This paper proposes utility incentives that could provide the stepping stone to zero peak demand housing with positive cash flow between mortgage and utility bills. The key incentive that could enable zero cost in climates similar to those in Lenoir City are to offer homeowners a premium price for all the renewable power produced at their home site. The utility sells this green power to the customer base willing to pay a premium to have electricity generated by renewable sources. This second tier for the buying of renewable power would only be available to those homeowners willing to invest in 50% energy saving houses and install at least 2 kW of peak solar power generation.

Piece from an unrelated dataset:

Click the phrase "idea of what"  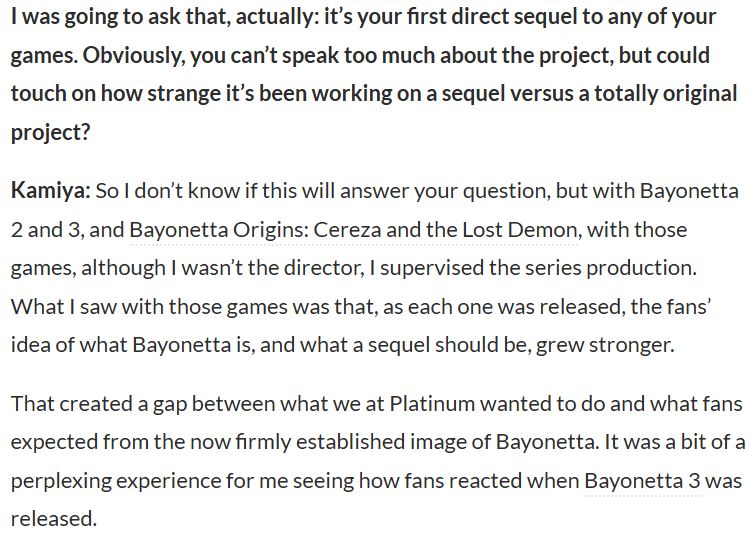pos(68,345)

For example, if the local electricity provider to the near zero energy houses in Lenoir City were to offer $0.20 to 0.31/kWh for the solar power, rather than the flat current rate of $0.15, this would provide a strong incentive for Zero Peak Communities because these houses could be sold along with the cost for energy to run them in the mortgage. The electric utility benefits are; reduce peak electric loads, gains in off peak revenue by encouraging all electric houses, help in meeting higher required renewable generation percentages, reduce distribution & grid infrastructure expansion needs, and enhance air quality in EPA noncompliant air sheds that threaten growing customer base in their territories.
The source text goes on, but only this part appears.